Closed arpitg1991 closed 1 year ago
Hey there! Thanks for trying out our repo.
Could you share any diffs you made to the YAML, or is it exactly as in the repo? Tagging @alextrott16 as the finetuning expert. We will reproduce on our side.
For an immediate fix, could you try lowering device_train_microbatch_size
from 8 to say, 4, and see if that helps?
Hi!
Memory usage should be the same with finetuning as with pre-training. It basically will just depend on the model size, device_train_microbatch_size
, max_seq_len
and mode.attn_config.attn_impl
.
I guess with FSDP sharding it'll also depend on the number of devices. 8 should be enough with 80GBs of GPU RAM, but might not be enough with 40GBs.
In any case, lowering device_train_microbatch_size
to 4 is your best bet :)
i am using the exact same config. A little unclear how to use the huggingface model
i am adding this at the end of yaml
load_path: /root/.cache/huggingface/modules/transformers_modules/mosaicml/mpt-7b/d8304854d4877849c3c0a78f3469512a84419e84/
i get the cuda error in data loading stage itself , when i reduce seq_len to low value like 100 it goes away but then it happens during model loading stage nvidia-smi gives this
+-----------------------------------------------------------------------------+
| NVIDIA-SMI 525.85.12 Driver Version: 525.85.12 CUDA Version: 12.0 |
|-------------------------------+----------------------+----------------------+
| GPU Name Persistence-M| Bus-Id Disp.A | Volatile Uncorr.
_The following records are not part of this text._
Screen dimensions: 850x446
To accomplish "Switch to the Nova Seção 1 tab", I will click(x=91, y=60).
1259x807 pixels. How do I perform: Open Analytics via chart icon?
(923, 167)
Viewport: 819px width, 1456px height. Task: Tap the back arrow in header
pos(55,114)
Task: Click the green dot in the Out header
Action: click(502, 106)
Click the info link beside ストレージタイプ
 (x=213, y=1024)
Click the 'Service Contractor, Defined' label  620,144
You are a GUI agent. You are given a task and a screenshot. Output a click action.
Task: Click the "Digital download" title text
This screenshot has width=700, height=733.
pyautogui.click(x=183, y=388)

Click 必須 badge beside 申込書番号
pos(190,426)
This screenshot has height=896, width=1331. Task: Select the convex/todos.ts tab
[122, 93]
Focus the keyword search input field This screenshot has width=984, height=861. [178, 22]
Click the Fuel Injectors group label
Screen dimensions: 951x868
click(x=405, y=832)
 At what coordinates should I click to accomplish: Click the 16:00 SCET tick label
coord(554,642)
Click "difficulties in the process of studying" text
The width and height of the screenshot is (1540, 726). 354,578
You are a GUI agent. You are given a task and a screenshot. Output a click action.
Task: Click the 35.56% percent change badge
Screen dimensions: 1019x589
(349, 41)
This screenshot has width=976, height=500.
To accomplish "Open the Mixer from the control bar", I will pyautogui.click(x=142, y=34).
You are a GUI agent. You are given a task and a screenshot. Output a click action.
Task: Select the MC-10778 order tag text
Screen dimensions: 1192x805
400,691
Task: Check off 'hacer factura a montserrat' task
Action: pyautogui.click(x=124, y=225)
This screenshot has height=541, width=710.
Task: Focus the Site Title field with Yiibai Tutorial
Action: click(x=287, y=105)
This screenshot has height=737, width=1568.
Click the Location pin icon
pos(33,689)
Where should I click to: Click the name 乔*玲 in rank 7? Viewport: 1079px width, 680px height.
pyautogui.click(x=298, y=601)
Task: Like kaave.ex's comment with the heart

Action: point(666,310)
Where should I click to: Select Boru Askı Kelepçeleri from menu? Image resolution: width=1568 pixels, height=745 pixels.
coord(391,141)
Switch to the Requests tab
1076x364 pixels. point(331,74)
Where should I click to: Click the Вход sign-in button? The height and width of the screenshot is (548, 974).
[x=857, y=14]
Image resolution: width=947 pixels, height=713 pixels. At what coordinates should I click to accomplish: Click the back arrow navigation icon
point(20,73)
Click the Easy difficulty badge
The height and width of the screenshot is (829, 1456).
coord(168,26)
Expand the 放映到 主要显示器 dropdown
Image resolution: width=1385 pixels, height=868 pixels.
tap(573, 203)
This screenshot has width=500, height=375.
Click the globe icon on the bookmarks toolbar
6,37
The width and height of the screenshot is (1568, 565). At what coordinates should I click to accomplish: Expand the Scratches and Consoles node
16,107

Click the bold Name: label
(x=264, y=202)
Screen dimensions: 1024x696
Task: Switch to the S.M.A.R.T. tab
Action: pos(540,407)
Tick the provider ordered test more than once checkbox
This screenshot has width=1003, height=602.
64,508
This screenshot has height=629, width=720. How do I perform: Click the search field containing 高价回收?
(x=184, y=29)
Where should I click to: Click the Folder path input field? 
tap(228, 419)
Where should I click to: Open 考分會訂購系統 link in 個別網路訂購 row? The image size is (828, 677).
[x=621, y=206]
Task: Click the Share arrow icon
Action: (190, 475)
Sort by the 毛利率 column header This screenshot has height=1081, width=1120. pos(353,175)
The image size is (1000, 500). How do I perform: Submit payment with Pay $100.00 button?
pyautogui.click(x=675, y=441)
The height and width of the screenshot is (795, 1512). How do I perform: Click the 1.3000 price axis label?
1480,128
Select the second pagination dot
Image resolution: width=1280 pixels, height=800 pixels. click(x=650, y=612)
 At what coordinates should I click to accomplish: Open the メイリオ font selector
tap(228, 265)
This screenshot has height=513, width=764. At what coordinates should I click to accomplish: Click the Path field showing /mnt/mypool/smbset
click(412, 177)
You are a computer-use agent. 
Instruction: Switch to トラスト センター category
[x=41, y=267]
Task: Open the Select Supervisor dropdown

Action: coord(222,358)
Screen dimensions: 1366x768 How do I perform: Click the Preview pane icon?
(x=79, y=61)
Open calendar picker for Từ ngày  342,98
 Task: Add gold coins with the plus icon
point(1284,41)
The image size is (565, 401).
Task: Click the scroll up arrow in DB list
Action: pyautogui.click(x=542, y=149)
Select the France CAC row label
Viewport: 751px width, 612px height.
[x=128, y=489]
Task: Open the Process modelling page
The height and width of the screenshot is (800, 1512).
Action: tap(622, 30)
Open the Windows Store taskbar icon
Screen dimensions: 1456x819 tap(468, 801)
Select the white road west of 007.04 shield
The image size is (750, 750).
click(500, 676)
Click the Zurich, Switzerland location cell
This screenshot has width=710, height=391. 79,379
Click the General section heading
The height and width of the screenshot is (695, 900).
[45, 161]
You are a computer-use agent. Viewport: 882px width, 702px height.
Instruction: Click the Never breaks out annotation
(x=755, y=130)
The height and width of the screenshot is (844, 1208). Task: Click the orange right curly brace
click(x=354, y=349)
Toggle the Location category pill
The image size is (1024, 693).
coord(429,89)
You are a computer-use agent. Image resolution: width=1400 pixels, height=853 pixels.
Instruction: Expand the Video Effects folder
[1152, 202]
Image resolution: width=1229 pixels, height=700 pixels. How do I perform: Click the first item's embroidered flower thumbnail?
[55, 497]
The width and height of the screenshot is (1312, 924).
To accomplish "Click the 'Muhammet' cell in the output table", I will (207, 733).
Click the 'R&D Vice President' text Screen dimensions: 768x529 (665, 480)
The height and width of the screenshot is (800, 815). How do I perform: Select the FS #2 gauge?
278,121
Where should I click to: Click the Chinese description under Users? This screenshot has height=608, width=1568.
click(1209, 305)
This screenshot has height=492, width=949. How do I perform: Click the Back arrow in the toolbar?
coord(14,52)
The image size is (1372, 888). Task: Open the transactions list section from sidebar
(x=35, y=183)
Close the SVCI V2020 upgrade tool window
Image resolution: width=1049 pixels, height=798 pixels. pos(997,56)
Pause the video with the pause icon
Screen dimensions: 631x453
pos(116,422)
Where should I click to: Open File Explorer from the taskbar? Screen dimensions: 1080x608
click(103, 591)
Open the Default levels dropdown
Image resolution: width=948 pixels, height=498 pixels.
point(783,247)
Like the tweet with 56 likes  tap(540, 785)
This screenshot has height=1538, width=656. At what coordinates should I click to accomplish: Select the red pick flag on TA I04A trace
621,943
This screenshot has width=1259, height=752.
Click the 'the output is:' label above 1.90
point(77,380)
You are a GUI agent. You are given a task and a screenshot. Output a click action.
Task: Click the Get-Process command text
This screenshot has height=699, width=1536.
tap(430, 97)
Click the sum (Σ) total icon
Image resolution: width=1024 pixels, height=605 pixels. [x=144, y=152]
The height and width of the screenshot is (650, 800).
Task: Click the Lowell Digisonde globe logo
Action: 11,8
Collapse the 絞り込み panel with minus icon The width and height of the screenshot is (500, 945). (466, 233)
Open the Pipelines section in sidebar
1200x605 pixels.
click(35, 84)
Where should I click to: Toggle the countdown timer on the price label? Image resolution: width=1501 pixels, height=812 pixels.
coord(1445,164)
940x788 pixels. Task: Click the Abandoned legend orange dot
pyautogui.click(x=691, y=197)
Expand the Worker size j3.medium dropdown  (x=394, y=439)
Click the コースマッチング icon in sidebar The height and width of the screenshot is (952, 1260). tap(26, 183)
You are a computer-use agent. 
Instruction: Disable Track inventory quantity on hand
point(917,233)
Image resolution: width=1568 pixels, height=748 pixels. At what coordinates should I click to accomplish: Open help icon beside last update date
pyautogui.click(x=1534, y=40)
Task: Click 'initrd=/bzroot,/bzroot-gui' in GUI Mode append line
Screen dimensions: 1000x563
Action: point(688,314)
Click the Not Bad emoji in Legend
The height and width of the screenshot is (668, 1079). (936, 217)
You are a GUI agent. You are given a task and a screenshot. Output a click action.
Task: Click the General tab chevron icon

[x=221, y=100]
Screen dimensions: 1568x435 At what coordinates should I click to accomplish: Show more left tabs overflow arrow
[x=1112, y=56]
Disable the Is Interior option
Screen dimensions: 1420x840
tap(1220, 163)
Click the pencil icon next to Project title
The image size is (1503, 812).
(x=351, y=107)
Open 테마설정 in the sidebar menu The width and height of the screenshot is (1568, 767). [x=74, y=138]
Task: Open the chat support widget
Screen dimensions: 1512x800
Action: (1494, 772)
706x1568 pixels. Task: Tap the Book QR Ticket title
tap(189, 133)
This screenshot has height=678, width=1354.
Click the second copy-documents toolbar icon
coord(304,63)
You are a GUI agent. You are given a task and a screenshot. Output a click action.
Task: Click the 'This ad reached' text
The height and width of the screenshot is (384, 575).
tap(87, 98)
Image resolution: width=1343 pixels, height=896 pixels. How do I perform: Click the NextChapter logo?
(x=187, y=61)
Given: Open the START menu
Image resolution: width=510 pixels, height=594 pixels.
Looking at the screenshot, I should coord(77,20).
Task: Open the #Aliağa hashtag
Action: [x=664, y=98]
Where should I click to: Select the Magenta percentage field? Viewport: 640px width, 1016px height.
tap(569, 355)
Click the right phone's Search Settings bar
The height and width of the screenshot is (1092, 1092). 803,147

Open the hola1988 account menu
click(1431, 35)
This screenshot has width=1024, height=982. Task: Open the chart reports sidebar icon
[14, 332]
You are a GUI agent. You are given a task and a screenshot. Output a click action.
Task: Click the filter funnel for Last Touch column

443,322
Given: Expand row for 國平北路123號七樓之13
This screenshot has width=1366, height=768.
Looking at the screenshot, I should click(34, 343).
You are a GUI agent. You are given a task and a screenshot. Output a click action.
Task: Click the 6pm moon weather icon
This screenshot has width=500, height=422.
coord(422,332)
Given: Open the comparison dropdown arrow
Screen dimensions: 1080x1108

ECC |
| Fan Temp Perf Pwr:Usage/Cap| Memory-Usage | GPU-Util Compute M. |
| | | MIG M. |
|===============================+======================+======================|
| 0 NVIDIA A100-SXM... On | 00000000:10:1C.0 Off | 0 |
| N/A 26C P0 51W / 400W | 0MiB / 40960MiB | 0% Default |
| | | Disabled |
+-------------------------------+----------------------+----------------------+
| 1 NVIDIA A100-SXM... On | 00000000:10:1D.0 Off | 0 |
| N/A 26C P0 51W / 400W | 0MiB / 40960MiB | 0% Default |
| | | Disabled |
+-------------------------------+----------------------+----------------------+
| 2 NVIDIA A100-SXM... On | 00000000:20:1C.0 Off | 0 |
| N/A 27C P0 49W / 400W | 0MiB / 40960MiB | 0% Default |
| | | Disabled |
+-------------------------------+----------------------+----------------------+
| 3 NVIDIA A100-SXM... On | 00000000:20:1D.0 Off | 0 |
| N/A 26C P0 52W / 400W | 0MiB / 40960MiB | 0% Default |
| | | Disabled |
+-------------------------------+----------------------+----------------------+
| 4 NVIDIA A100-SXM... On | 00000000:90:1C.0 Off | 0 |
| N/A 26C P0 50W / 400W | 0MiB / 40960MiB | 0% Default |
| | | Disabled |
+-------------------------------+----------------------+----------------------+
| 5 NVIDIA A100-SXM... On | 00000000:90:1D.0 Off | 0 |
| N/A 27C P0 55W / 400W | 0MiB / 40960MiB | 0% Default |
| | | Disabled |
+-------------------------------+----------------------+----------------------+
| 6 NVIDIA A100-SXM... On | 00000000:A0:1C.0 Off | 0 |
| N/A 26C P0 50W / 400W | 0MiB / 40960MiB | 0% Default |
| | | Disabled |
+-------------------------------+----------------------+----------------------+
| 7 NVIDIA A100-SXM... On | 00000000:A0:1D.0 Off | 0 |
| N/A 25C P0 49W / 400W | 0MiB / 40960MiB | 0% Default |
| | | Disabled |
+-------------------------------+----------------------+----------------------+
+-----------------------------------------------------------------------------+
| Processes: |
| GPU GI CI PID Type Process name GPU Memory |
| ID ID Usage |
|=============================================================================|
| No running processes found |
+-----------------------------------------------------------------------------+
even doing this doesnt help
global_train_batch_size: 8 # assuming 8 gpus
# System
seed: ${global_seed}
device_eval_batch_size: 1
device_train_microbatch_size: 1
# device_train_microbatch_size: auto
precision: amp_bf16
@vchiley
I'll admit to being a little puzzled by this. I was just able to run cd llm-foundry/scripts/train && composer train.py yamls/mpt/finetune/7b_dolly_sft.yaml
on 1 node with 8 A100-40GB.
Note: I did have to overwrite the load_path: ...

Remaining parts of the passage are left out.